As this vast portion of Antarctica melts over the next few decades, causing a rise in sea level of up to ten feet, many of our major coastal cities will lose large amounts of very expensive real estate, displacing thousands of citizens in the process. It doesn't take much imagination to realize that sea level rise will not only be a matter of gradual inches, such as we watch when we fill the bath tub, but will be expressed as well in catastrophic storm surges coming with relatively unpredictable super storms, such as we saw a couple of years ago in Hurricane Sandy.
The complexity that is our atmosphere and climate contains many interlocking systems. Big fires in, for example, Australia and our American west, deposit tons of soot on distant glaciers in Greenland and Antarctica. This layer of soot in turn holds more solar energy than a formerly whiter ice face, thus causing more melting. As temperatures rise in central Australia, hot winds blow more rapidly across Antarctic barrens, and are particularly focused by canyons and mountains to work on the particular glacier now melting to eventual extinction. So it goes.
There is no doubt that any effort to change the world's energy economy in a direction away from continued use of fossil fuels will ultimately affect the total wealth of corporations and people who are engaged in that economy. There is thus no doubt at all, and greatly ironic, that the most fervent believers in the process of global climate change now underway are people like the Koch brothers, who possess a wealth based on the continued use of fossil fuels.
This is why they continue to spend millions of dollars of their own wealth to defeat any effort to affect the course of the current world energy economy. The Kochs would spend absolutely nothing on a mere academic exercise. They didn't get rich by being altruistic. Their own fortunes, and perhaps even more important to them, their almost unlimited power of action, is what they are spending their money to protect. And what they get for their money is one of the major American political parties now maintaining, as a matter of party doctrine, that global climate change is a falsehood. And the result of this doctrine is Congressional inaction, which protects fossil fuel economic interests.

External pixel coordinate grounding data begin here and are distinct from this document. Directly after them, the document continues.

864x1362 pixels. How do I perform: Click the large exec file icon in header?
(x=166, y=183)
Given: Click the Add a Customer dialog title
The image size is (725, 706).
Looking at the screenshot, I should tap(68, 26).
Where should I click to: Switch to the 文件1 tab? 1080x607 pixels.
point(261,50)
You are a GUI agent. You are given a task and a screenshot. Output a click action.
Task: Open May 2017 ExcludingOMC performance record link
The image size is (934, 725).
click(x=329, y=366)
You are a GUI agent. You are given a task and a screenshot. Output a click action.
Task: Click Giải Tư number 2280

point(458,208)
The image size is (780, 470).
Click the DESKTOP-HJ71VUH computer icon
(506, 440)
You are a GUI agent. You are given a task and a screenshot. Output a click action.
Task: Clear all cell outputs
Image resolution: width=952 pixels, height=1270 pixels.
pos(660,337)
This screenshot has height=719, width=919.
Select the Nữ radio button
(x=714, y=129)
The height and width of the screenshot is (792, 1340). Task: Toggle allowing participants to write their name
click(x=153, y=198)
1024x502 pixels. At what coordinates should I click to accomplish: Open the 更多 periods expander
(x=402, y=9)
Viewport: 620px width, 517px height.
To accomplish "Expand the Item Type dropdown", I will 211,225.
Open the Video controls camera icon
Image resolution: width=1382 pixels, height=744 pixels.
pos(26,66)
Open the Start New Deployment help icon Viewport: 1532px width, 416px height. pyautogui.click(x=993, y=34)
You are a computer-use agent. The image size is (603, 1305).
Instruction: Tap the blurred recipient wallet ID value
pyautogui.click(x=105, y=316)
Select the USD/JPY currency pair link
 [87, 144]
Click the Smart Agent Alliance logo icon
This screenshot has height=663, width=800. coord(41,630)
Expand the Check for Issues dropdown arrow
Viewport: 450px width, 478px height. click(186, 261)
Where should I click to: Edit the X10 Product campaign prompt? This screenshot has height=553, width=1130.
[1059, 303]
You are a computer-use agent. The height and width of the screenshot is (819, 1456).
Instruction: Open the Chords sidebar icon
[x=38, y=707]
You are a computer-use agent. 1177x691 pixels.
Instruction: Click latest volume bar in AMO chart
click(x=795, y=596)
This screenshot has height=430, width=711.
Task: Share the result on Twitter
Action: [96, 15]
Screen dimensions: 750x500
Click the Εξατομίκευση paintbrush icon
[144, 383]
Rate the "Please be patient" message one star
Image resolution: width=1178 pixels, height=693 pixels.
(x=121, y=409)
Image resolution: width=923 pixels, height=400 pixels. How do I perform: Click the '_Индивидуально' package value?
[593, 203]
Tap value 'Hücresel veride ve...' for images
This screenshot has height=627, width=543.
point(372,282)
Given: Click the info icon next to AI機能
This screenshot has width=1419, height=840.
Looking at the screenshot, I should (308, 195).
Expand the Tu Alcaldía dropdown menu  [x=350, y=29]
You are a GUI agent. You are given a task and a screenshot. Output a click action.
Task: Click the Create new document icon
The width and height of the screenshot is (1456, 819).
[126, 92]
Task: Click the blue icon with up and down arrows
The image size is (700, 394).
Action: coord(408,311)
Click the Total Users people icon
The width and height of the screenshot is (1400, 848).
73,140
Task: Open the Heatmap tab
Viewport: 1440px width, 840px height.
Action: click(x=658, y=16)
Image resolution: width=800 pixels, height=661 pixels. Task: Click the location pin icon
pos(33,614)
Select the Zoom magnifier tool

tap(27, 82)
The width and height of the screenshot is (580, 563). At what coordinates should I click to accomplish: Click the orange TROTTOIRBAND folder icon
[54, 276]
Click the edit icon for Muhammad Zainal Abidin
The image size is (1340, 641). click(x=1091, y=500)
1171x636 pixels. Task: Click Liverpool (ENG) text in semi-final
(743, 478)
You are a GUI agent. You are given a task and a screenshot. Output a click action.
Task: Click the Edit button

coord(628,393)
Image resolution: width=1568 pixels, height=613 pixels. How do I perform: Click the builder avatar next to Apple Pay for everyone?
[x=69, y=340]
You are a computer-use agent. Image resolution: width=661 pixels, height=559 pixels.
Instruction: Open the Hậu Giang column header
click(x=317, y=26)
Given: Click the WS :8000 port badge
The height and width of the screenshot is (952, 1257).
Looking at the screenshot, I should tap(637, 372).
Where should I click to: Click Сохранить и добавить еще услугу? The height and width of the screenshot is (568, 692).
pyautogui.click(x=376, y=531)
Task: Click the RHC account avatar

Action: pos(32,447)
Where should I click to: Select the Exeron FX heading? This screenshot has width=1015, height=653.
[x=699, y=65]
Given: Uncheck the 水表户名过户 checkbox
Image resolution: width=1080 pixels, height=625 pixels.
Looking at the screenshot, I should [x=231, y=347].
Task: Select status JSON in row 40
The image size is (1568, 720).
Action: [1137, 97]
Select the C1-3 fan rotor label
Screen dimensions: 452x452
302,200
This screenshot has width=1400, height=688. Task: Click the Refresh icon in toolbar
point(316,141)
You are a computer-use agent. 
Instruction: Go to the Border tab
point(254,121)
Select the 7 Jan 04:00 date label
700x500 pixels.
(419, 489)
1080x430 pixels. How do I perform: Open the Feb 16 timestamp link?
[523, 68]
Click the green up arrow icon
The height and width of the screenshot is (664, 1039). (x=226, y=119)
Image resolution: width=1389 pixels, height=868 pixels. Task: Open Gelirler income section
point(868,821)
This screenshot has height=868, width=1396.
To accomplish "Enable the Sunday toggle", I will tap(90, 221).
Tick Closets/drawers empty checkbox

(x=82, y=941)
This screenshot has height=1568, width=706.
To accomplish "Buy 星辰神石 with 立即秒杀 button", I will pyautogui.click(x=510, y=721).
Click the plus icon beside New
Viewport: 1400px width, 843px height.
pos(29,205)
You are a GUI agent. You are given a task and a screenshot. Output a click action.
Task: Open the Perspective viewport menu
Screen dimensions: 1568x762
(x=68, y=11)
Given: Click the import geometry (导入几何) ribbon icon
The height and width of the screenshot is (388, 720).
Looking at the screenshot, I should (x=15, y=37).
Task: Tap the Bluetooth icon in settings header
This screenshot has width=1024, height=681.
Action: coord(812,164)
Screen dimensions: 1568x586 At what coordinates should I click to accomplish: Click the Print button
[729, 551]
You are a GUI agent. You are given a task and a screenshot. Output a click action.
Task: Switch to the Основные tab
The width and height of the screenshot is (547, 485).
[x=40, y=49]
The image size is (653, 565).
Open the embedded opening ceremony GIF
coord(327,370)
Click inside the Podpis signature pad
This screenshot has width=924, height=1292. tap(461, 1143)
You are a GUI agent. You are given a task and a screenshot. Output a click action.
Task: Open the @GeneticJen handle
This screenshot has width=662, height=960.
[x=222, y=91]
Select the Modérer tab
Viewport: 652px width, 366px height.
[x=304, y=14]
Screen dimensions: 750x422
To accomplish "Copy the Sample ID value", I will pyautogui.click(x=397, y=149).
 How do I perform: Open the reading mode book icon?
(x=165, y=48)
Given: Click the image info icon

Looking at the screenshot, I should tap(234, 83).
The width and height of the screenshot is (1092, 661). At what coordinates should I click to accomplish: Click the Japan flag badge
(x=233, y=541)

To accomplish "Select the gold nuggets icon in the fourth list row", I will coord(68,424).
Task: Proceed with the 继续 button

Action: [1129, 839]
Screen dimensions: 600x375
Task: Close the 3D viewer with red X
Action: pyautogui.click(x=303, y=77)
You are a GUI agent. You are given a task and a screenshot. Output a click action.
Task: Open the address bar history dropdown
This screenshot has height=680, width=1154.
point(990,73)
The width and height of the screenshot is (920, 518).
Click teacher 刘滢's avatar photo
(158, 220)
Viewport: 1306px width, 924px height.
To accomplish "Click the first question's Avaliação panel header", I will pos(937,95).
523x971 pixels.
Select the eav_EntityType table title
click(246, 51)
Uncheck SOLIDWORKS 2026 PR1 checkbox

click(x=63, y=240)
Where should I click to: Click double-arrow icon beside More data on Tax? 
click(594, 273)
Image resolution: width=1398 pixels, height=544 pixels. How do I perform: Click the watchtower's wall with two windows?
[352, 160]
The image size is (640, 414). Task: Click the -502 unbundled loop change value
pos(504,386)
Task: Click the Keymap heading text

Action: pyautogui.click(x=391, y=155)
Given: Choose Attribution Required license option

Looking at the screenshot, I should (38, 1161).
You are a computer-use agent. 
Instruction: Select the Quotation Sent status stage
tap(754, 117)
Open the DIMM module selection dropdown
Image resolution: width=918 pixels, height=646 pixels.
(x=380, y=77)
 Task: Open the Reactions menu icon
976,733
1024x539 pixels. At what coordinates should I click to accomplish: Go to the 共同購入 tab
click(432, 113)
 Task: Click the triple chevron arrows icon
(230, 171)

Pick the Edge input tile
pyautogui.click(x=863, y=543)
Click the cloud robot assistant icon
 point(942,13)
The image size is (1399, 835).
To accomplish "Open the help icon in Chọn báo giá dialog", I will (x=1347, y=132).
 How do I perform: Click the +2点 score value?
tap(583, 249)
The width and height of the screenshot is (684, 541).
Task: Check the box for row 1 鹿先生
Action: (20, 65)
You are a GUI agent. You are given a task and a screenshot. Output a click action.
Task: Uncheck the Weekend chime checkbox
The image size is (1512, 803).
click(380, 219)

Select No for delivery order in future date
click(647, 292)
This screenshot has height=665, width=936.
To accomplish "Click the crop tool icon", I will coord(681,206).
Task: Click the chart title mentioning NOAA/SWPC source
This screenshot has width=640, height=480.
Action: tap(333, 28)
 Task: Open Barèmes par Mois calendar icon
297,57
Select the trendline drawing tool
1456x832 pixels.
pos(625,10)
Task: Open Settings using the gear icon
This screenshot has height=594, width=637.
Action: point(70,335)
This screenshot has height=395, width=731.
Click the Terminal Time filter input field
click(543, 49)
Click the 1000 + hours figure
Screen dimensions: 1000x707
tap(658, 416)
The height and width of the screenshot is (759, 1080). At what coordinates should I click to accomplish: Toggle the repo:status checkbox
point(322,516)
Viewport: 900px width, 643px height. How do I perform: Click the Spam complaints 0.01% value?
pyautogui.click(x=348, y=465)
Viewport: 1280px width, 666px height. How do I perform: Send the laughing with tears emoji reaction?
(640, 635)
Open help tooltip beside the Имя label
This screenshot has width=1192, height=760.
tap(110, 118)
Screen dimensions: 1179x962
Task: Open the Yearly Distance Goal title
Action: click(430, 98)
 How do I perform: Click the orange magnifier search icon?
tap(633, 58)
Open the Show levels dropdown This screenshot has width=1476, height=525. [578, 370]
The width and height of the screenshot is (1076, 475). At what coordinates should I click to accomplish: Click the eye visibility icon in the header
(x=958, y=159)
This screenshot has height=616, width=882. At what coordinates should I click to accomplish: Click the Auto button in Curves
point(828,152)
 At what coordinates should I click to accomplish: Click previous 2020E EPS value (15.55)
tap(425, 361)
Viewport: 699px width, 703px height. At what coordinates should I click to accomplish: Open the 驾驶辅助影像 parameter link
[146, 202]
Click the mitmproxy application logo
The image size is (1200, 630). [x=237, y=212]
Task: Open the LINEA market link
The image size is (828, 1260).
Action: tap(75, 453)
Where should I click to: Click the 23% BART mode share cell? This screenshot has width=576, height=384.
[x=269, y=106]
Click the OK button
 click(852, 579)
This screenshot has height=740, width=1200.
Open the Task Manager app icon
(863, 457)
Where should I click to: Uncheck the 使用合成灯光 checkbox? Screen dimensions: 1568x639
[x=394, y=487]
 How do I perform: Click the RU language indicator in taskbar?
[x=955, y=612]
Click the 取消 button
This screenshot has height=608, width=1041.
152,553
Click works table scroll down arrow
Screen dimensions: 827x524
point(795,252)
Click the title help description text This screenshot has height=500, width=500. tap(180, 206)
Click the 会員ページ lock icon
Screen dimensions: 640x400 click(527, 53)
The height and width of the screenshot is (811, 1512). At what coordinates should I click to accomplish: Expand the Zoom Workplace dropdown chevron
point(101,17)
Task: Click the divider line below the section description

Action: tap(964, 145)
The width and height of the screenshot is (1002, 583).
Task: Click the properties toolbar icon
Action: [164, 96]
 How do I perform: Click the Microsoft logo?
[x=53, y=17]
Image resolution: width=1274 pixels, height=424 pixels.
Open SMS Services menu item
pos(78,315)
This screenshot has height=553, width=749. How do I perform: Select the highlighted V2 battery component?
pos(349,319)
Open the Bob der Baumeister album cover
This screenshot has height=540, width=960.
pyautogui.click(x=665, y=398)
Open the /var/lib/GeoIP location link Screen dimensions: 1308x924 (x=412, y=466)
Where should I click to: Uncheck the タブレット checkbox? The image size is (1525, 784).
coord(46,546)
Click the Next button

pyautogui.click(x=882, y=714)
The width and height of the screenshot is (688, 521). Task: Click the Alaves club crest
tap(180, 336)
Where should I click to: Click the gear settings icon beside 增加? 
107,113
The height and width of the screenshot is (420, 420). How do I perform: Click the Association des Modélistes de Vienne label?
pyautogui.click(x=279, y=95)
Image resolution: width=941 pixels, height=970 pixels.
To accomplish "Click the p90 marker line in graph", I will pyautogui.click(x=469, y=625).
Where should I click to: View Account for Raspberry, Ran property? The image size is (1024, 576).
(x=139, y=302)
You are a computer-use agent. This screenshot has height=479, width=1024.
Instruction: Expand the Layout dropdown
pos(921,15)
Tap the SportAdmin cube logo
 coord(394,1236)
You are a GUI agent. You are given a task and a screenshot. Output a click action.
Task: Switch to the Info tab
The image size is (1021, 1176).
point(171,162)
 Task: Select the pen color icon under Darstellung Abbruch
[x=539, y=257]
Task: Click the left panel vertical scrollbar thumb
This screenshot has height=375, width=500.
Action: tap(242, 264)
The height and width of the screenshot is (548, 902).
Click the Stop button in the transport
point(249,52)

This was Coney Island the night Hurricane Sandy came by to visit. Even a committed Republican like Chris Christie had a brief change of heart on the issue of climate change while he slogged through the water and surveyed the damage, and begged a President his party despised for a little immediate help. All that has of course dissipated now, and Christie toes to doctrine just as much as the rest.
It would be nice to see Republican dreams of a complete take-over of Congress unrealized. Nothing is going to change the rise in sea level already set in motion, but it's always better to know what's going on.